Bostow, R., Brewer, S., Chick, N., Galina, B., McGrath, A., Mendoza, K., Navarro, K., & Valle-Ruiz, L. (2015). A Guide to Feminist Pedagogy: The Role of Experience and Emotions. Vanderbilt Center for Teaching. https://my.vanderbilt.edu/femped/habits-of-head/the-role-of-experience-emotions/
Braun, V., & Clarke, V. (2021). Thematic Analysis: A Practical Guide. SAGE.
Crabtree, R. D., Sapp, D. A., & Licona, A. C. (2009). Introduction: The Passion and Praxis of Feminist Pedagogy. In Feminist Pedagogy: Looking Back to Move Forward (pp. 1–22). The Johns Hopkins University Press.
Fisher, B. (1987). The heart has its reasons: Feeling, thinking and community-building in feminist education.
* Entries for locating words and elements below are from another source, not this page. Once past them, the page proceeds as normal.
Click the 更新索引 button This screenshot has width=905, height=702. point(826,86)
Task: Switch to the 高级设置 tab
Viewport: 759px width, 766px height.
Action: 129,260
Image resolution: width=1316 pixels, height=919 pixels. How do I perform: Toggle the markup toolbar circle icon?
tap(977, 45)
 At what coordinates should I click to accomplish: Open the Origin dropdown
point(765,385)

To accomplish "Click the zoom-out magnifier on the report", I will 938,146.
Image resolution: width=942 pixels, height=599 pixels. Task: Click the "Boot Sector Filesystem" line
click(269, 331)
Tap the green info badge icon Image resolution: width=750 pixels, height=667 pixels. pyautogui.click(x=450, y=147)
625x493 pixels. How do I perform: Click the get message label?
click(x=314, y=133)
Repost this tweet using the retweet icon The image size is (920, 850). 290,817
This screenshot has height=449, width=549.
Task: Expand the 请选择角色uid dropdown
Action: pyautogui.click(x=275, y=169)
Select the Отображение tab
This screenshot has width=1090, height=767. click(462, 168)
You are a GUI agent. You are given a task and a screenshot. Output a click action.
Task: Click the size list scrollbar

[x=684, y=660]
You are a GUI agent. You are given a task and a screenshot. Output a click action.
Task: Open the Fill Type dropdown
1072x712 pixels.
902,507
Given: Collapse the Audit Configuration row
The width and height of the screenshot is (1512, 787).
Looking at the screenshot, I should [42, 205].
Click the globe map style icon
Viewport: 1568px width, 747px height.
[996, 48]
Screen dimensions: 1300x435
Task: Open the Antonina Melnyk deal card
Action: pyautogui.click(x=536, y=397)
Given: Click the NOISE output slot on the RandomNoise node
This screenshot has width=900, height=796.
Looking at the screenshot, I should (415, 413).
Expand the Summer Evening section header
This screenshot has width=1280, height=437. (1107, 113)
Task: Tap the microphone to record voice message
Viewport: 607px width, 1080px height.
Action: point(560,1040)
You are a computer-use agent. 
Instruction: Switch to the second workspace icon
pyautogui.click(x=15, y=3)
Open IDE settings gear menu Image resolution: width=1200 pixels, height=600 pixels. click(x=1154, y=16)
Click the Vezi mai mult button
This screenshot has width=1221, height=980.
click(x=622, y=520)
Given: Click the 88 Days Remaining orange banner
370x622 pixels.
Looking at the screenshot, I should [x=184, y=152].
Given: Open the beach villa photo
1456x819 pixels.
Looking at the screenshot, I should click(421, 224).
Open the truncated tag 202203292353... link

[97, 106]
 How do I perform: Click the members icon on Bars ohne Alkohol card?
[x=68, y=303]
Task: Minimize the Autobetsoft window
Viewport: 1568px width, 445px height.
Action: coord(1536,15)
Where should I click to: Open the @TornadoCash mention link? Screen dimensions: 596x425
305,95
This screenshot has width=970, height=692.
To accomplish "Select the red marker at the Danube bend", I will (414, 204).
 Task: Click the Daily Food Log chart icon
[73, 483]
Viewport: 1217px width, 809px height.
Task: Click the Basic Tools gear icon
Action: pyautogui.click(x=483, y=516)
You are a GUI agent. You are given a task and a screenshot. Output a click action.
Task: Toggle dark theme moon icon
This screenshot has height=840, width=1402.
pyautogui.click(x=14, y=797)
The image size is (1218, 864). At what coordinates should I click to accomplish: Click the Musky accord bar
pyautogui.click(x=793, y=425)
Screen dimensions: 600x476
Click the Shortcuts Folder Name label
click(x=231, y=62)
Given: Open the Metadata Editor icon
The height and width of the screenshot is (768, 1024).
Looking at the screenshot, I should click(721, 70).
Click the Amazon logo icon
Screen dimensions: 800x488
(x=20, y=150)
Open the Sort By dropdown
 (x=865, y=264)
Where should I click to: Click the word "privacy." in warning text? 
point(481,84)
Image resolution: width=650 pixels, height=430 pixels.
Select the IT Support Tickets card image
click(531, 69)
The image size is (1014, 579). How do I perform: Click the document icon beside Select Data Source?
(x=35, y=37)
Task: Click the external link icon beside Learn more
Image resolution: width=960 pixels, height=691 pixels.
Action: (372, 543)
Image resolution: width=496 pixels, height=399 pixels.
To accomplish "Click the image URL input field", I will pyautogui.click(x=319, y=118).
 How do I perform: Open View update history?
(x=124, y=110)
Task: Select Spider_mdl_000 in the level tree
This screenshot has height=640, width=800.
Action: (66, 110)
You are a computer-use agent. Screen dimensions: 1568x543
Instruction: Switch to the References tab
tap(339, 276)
Women’s Studies Quarterly, 15(3/4), 47–58.
Harding, S. (Ed.). (2004). The Feminist Standpoint Theory Reader: Intellectual and Political Controversies. Routledge.
Hesse-Biber, S. N., & Leavy, P. L. (2007). Feminist Research Practice. SAGE Publications.
hooks, B. (2003). Teaching Community: A Pedagogy of Hope. Routledge. https://doi.org/10.4324/9780203957769
McArthur, S. A., & Lane, M. (2019). Schoolin’ Black Girls: Politicized Caring and Healing as Pedagogical Love. Urban Review, 51(1), 65–80. https://doi.org/10.1007/s11256-018-0487-4
Morley, L. (1998). All you need is love: feminist pedagogy for empowerment and emotional labour in the academy. International Journal of Inclusive Education, 2(1), 15–27. https://doi.org/10.1080/1360311980020102
Paechter, C. (1998). Educating the Other: Gender, Power and Schooling. Falmer Press.
Weiler, K. (1991). Freire and a Feminist Pedagogy of Difference. Harvard Educational Review, 61(4), 449–475. https://doi.org/10.17763/haer.61.4.a102265jl68rju84
Yoshihara, R. (2017). The Socially Responsible Feminist EFL Classroom: A Japanese Perspective on Identities, Beliefs and Practices [VitalSource Bookshelf version]. Multilingual Matters.